Each round-trip in the process consumes time and deteriorates decision quality. The result is a plan that's already outdated at birth.
How to Structure Scenario Generation
Structuring scenario generation in a disciplined way requires a clear method:
Define the scenario objective: demand increase, supplier disruption, capacity expansion, new market entry.
Define initial variations: Base Plan, Risk Scenario, and Opportunity Scenario, with clear assumptions.
Propagate automatically through the supply chain, recalculating inventory, production, purchasing, and distribution.

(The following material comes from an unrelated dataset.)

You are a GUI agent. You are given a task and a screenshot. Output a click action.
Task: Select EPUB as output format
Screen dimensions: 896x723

Create operational branches from the most relevant scenarios, exploring tactical alternatives.
Compare scenarios with real metrics: service level, inventory, utilization, cost, and delay.
Define actions and prioritize decisions based on consistent and traceable data.

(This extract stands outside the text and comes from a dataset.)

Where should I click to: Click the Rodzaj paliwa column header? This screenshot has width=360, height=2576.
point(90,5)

Cross-Functional Collaboration
Scenarios aren't built by a single person. Each department contributes its expertise: demand is the responsibility of commercial and planning, inventory of logistics, production of the industrial area, purchasing of supply, and finance validates costs and margins.
A scenario is only valid when it works for all departments. Without this cross-validation, the plan doesn't represent operational reality.
What Changes with an End-to-End Platform
With an end-to-end platform, a single scenario traverses the entire chain with immediate recalculation. Impacts are visible in real time, cross-functional collaboration happens on the same data model, and scenario comparison is structured and objective.
This doesn't eliminate planning complexity. But it eliminates time lost to fragmentation, rework, and decisions based on partial information. The result is a faster, more consistent process that's better connected to operational reality.
Conclusion
Scenario simulation without end-to-end propagation is incomplete planning, leading to decisions based on partial information. Real simulation means understanding how each decision propagates across the entire operation, from the first demand adjustment to the last customer delivery.
Without end-to-end propagation, there is no simulation. There is reaction.